# Importance sampling

In [1]:
%matplotlib notebook

import numpy as np
import scipy
import scipy.stats

import matplotlib.pyplot as plt
import seaborn as sns

sns.set_style('darkgrid')
np.random.seed(42)

The goal of importance sampling is to reduce the variance of the approximation error made when approximating an expected value with Monte Carlo integration.

## Problem

Given a function $f(X)$ with a random variable $X$ coming from a distribution $p$: $X \sim p$. Approximate the expected value $\mathop{\mathbb{E}}(f(X))$ by sampling from $p$:

$$\mathop{\mathbb{E}}(f(X)) = \frac{1}{n} \sum_{i=1}^{n} f(X_i) \quad X_i \sim p$$

However, what if we can't sample efficiently from the true distribution $p$?

However if we can sample effeciently from an approximating distribution $q$ we can aproximate $\mathop{\mathbb{E}}(f(X))$ and even get a better estimator than sampling from the true distribution $p$.

## Solution

If $p$ and $q$ are densities we can write:

$$\mathop{\mathbb{E}}(f(X)) =
\int f(x)p(x)dx =
\int f(x)\frac{p(x)}{q(x)}q(x)dx$$

With the constraint that if $q(x) = 0$ than $p(x) = 0$.
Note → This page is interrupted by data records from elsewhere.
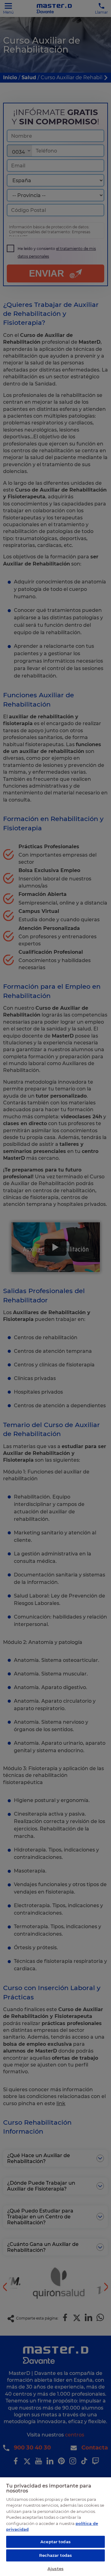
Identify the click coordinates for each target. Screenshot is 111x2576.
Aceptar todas (55, 2541)
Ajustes (55, 2568)
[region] (55, 2526)
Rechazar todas (55, 2555)
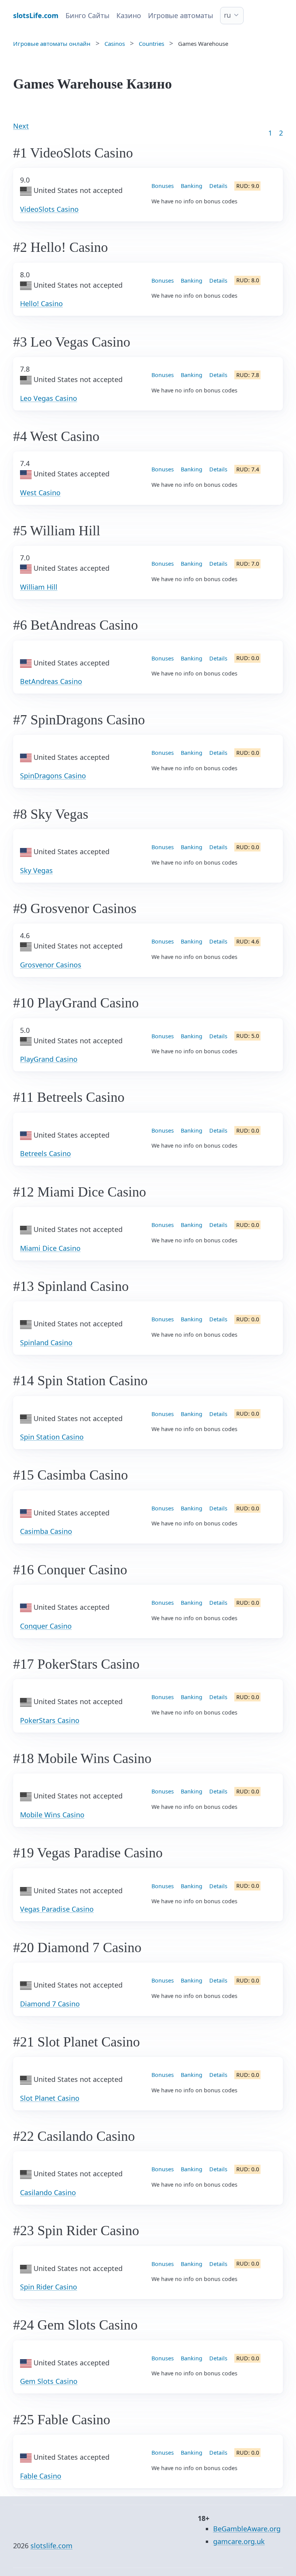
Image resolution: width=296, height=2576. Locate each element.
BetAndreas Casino (51, 681)
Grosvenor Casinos (50, 964)
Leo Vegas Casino (48, 398)
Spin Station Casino (52, 1436)
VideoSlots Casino (49, 209)
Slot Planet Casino (49, 2098)
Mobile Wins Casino (52, 1814)
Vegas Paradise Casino (57, 1909)
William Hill (38, 587)
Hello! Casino (41, 303)
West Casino (40, 492)
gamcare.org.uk (239, 2541)
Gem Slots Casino (48, 2381)
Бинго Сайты (87, 15)
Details (218, 185)
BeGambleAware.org (247, 2528)
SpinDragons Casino (53, 775)
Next (21, 126)
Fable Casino (40, 2475)
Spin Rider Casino (48, 2286)
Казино (128, 15)
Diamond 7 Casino (50, 2003)
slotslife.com (51, 2545)
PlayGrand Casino (48, 1059)
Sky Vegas (36, 870)
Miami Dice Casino (50, 1248)
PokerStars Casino (49, 1720)
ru (227, 15)
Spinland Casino (46, 1342)
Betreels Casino (45, 1153)
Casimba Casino (46, 1531)
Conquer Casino (46, 1626)
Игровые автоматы (180, 15)
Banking (191, 185)
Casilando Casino (48, 2192)
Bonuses (162, 185)
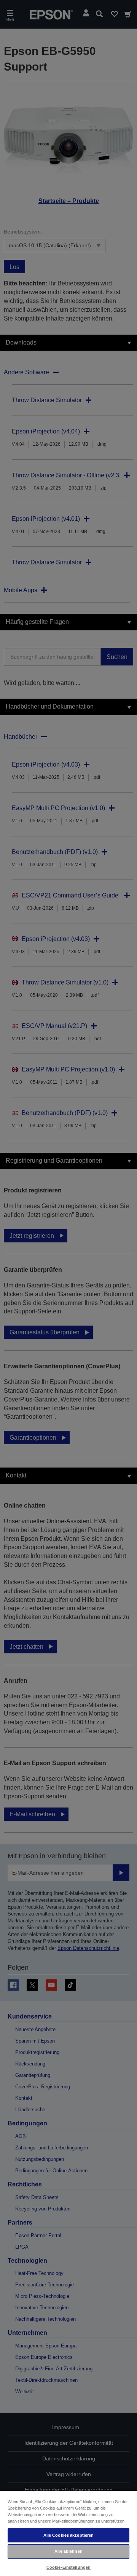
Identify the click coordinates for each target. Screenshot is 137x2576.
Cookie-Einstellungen (68, 2567)
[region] (68, 2533)
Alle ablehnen (68, 2551)
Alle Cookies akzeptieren (68, 2535)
We can approximate this by:

$$\mathop{\mathbb{E}}(f(X)) \approx \frac{1}{n} \sum_{i=1}^{n} f(X_i) \frac{p(X_i)}{q(X_i)} \quad X_i \sim q$$

Which is the importance sampling trick where our importance weights can be written as $w(x) = \frac{p(x)}{q(x)}$ and we approximate:

$$\mathop{\mathbb{E}}(f(X)) \approx \frac{1}{n} \sum_{i=1}^{n} f(X_i) w(X_i) \quad X_i \sim q$$

 
## Algorithm

1. Draw $n$ samples from $q$
2. Calculate the probability $q(x)$ of each sample
3. Evaluate $p$ over the $n$ samples
4. Calculate the importance weights $w = \frac{p}{q}$
5. Draw $n$ samples from $p$ with new weights $w$

In [2]:
nb_samples = 10000
target_pdf = lambda x: scipy.stats.beta.pdf(x, 2, 11)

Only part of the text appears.